In Ruth’s view, it is important to take the photos you enjoy taking. And she emphasised the point that you should be your own person, not a copy of others.
The aims of the presentation included showing how colour, tones, and textures interrelate, showing how they can be used out in the field, and showing how the to process them and “make your mark on a photo”. To that end, Ruth explained the nature and theory of each of these elements (ie, colour, tones, and textures) and how they are influenced by light. And she explored how the theory can be applied in practice.
Ruth showed us the Red/Yellow/Blue colour wheel and explained that the colour of an object is determined by the wavelength of the light it reflects. She also showed us a hue, saturation, and brightness cone. Hue is the colour, saturation is the intensity of the colour, brightness is how much dark or light is in the colour. So light clearly influences colour. (In passing, Ruth cautioned us against increasing saturation too much.)
The colours in the colour wheel can be combined in different ways. Ruth explained how “complementary” and “analogous” colours can be used. Most of her landscape photography concentrates on these complementary (say, blue sky or water with orangey sand) and analogous (say, orangey rocks against yellow sand) combinations.
[See https://lbpc.org.uk/2021/10/07/chairmans-challenge-colour-challenge-1/ for our own exploration of colour theory.]
In colour photography, tone is the overall lightness or darkness of an area in an image. So it concerns levels of brightness. It can also be considered in relation to its warmth or coolness. Landscapes images usually contain a wide range of colours from black through to white. Colour tonal ranges, though, can be influenced by the weather, the season, and the light. Varying the tonal range can produce different effects, as required.

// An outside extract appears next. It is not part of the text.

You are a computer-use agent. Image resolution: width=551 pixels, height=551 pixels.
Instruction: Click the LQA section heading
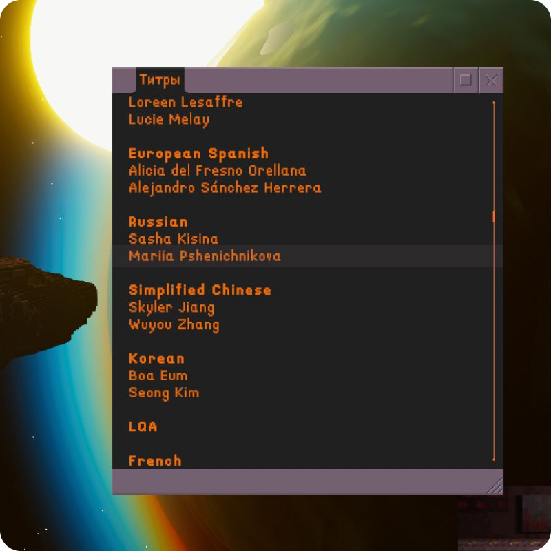click(x=143, y=426)
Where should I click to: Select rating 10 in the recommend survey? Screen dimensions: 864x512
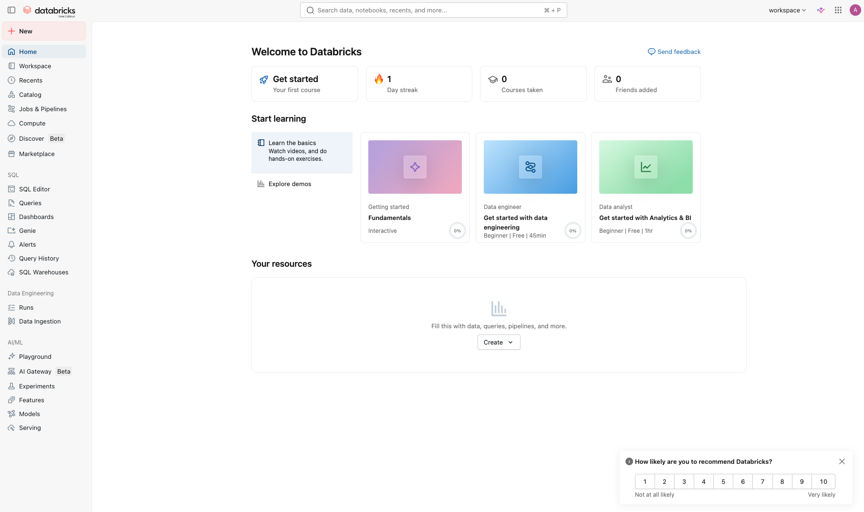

Similarly, in black and white photography, images contain a range of tones which may go from pure black, through various greys, to pure white. Ansel Adams devised a Zonal System in which eleven tones were numbered from 0 (pure black) to 11 (pure white) with each zone on that scale being given an appropriate name and description – eg, zone 6, Middle Light Grey, “average white skin, light stone, shadow areas on snow”. Again, varying the tonal range can produce different effects, as required.
Tonal balance is also important – in both colour and monochrome images. This is about the contrast between light and dark areas of an image. So, the balance between the overall tone of the foreground (say, some land) and that of the background (say, the sky above the land) should be considered.
Texture is the physical feel of something. In photography it refers to the visual quality of a surface as revealed through variations in shape, tone, and colour depth.
Texture brings life and vibrancy to images that would otherwise appear flat and uninspiring. It can often be overlooked. But it can be “a real treat” that compels you to look at nature in detail. In colour photography it needs to be combined with colour and tone. However, black and white works well for tone, tonal range, and texture.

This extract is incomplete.